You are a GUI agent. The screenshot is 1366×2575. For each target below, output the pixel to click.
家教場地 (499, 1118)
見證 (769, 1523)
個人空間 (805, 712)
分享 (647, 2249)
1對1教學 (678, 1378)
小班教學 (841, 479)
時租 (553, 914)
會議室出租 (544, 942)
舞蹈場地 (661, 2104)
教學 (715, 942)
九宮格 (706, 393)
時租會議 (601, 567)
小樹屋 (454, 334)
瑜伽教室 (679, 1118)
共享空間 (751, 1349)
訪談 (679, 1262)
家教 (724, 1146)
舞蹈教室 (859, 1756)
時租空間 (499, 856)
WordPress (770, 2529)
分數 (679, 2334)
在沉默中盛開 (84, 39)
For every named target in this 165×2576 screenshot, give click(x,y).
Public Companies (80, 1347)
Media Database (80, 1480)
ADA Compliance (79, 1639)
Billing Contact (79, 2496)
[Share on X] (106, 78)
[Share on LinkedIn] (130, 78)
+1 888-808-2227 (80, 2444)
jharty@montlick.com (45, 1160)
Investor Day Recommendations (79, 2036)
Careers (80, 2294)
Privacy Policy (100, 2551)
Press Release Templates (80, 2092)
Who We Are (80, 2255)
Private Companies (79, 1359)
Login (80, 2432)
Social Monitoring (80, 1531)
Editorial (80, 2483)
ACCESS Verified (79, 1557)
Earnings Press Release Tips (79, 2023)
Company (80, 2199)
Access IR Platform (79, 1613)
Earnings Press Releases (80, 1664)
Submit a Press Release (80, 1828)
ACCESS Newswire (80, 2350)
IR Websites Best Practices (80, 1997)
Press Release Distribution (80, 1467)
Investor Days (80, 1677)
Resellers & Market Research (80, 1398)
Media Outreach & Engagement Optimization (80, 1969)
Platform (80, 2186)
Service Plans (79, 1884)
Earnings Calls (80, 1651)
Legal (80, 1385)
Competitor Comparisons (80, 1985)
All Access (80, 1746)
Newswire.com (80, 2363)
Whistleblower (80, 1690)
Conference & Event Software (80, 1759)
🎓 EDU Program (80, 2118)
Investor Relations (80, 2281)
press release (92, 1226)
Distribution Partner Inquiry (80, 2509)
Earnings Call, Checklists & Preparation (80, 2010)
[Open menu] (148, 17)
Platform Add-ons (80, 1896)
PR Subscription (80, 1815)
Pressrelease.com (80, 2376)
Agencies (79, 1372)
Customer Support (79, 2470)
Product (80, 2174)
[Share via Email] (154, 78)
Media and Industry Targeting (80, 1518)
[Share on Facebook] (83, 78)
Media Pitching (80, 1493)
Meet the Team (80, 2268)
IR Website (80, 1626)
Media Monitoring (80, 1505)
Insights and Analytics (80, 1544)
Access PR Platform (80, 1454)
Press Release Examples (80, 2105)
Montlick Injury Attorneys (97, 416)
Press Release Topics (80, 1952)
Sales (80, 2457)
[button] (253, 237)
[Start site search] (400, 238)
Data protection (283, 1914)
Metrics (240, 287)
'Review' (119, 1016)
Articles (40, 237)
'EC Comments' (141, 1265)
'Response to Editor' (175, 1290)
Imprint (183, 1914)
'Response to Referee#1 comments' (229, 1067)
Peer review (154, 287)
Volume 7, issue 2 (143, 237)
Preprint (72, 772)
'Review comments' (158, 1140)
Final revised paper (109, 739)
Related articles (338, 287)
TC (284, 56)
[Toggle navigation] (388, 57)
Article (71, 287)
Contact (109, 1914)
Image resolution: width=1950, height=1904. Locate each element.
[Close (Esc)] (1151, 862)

:::

ASSIGNED TASK.
Look above for the line holding "Platform (80, 2186)" and the line holding "[Share via Email] (154, 78)", then output exactly those two lines and every line between them, nothing more.

SOLVED EXERCISE.
Platform (80, 2186)
Service Plans (79, 1884)
Earnings Calls (80, 1651)
Legal (80, 1385)
Competitor Comparisons (80, 1985)
All Access (80, 1746)
Newswire.com (80, 2363)
Whistleblower (80, 1690)
Conference & Event Software (80, 1759)
🎓 EDU Program (80, 2118)
Investor Relations (80, 2281)
press release (92, 1226)
Distribution Partner Inquiry (80, 2509)
Earnings Call, Checklists & Preparation (80, 2010)
[Open menu] (148, 17)
Platform Add-ons (80, 1896)
PR Subscription (80, 1815)
Pressrelease.com (80, 2376)
Agencies (79, 1372)
Customer Support (79, 2470)
Product (80, 2174)
[Share via Email] (154, 78)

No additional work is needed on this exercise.